Un sistema electoral requiere normas claras, desde la perspectiva del derecho constitucional, esa condición permite organizar las elecciones y garantizar el ejercicio de los derechos político-electorales. Sin embargo, su eficacia también depende de la confianza que las instituciones logren generar a partir de su actuación, esa confianza surge cuando las reglas se aplican con objetividad, imparcialidad y apego al orden constitucional. Bajo esa lógica, la confianza puede comprenderse como un elemento que articula los principios rectores del derecho electoral.
La Constitución establece que la función electoral debe desarrollarse conforme a los principios de certeza, legalidad, independencia, imparcialidad, máxima publicidad y objetividad. Cada uno responde a una finalidad específica y orienta distintos aspectos electorales, en conjunto, estos principios ofrecen condiciones para reconocer que el aspecto político se desarrolla dentro de un marco jurídico estable.
En este sentido la confianza encuentra sustento en los principios rectores, pues orientan la actuación de las autoridades y proporcionan criterios para los procesos electorales, y es que, cuando las decisiones se adoptan conforme a esos principios, las instituciones fortalecen su credibilidad.
La relación entre confianza y legitimidad adquiere especial relevancia porque la congruencia entre las normas y la actuación de las autoridades favorece la credibilidad de las instituciones.

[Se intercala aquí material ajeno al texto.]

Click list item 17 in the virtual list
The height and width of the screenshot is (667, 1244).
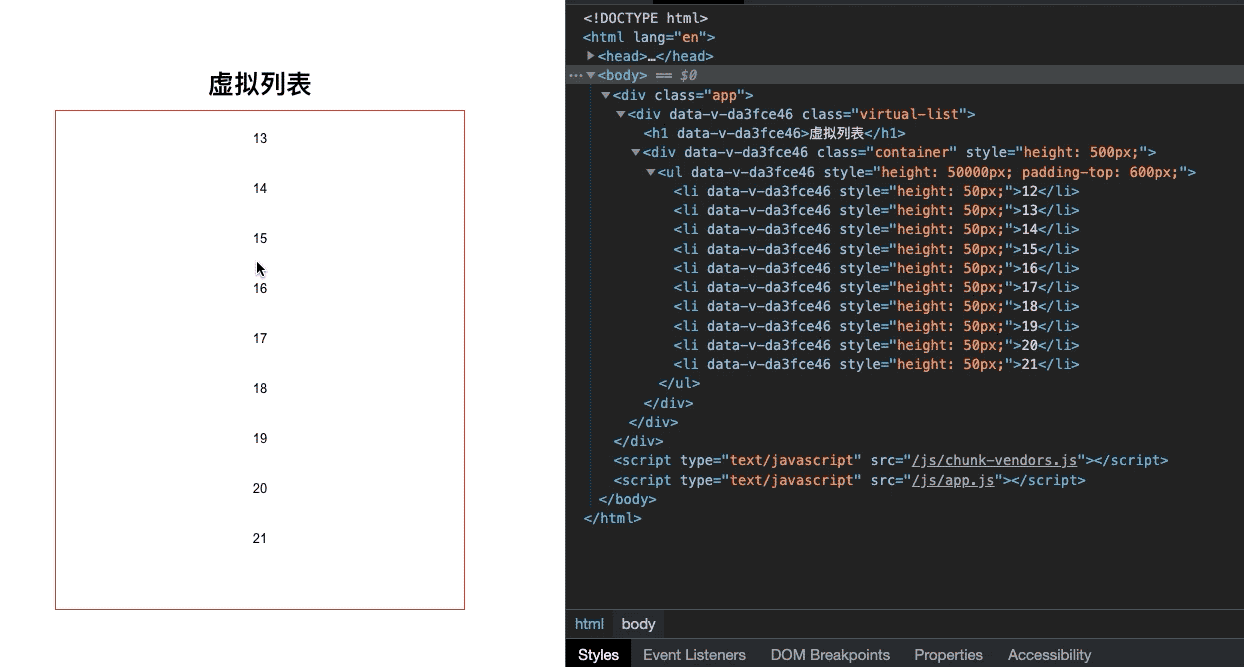[260, 339]
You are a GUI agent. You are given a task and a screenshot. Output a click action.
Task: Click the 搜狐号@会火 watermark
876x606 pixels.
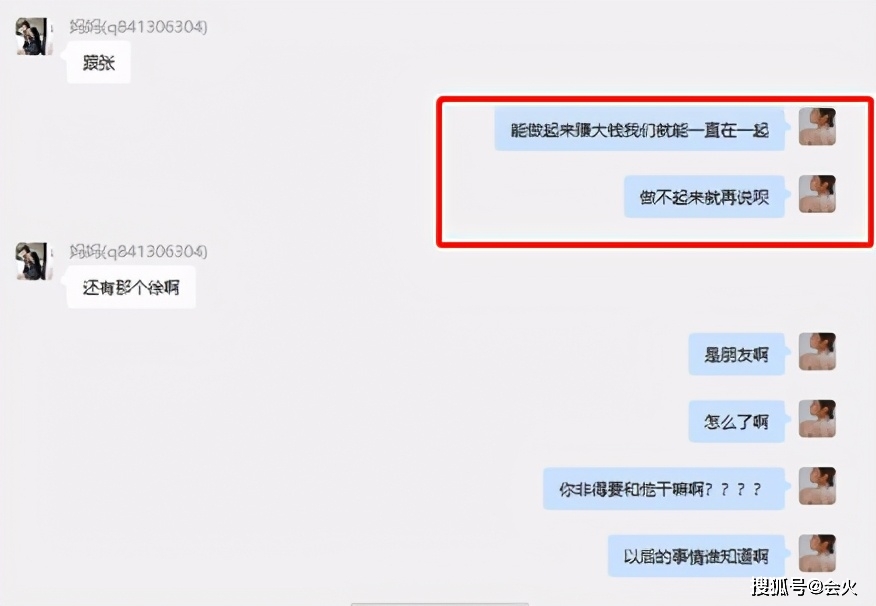pyautogui.click(x=804, y=587)
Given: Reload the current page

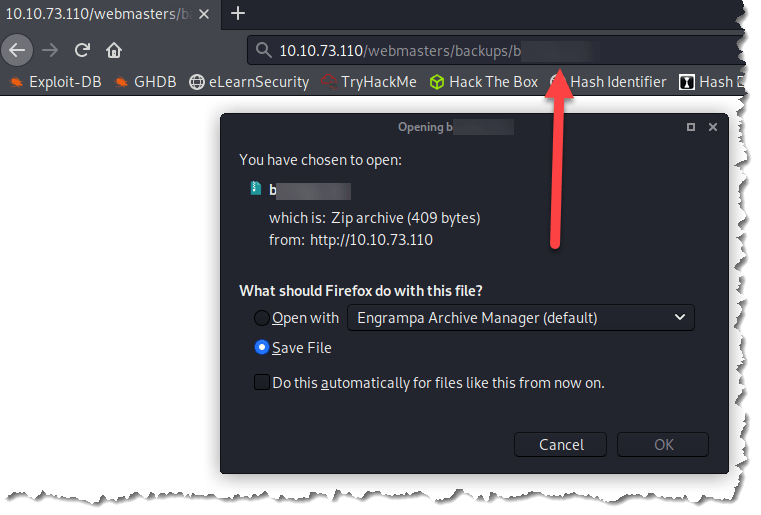Looking at the screenshot, I should tap(83, 50).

La legitimidad democrática también guarda una relación estrecha con la aceptación de los resultados electorales, en donde la confianza en el procedimiento permite que esos resultados encuentren respaldo en instituciones que actuaron conforme a los principios constitucionales. Desde esta perspectiva, la confianza constituye un bien institucional que se construye mediante la aplicación constante de los principios.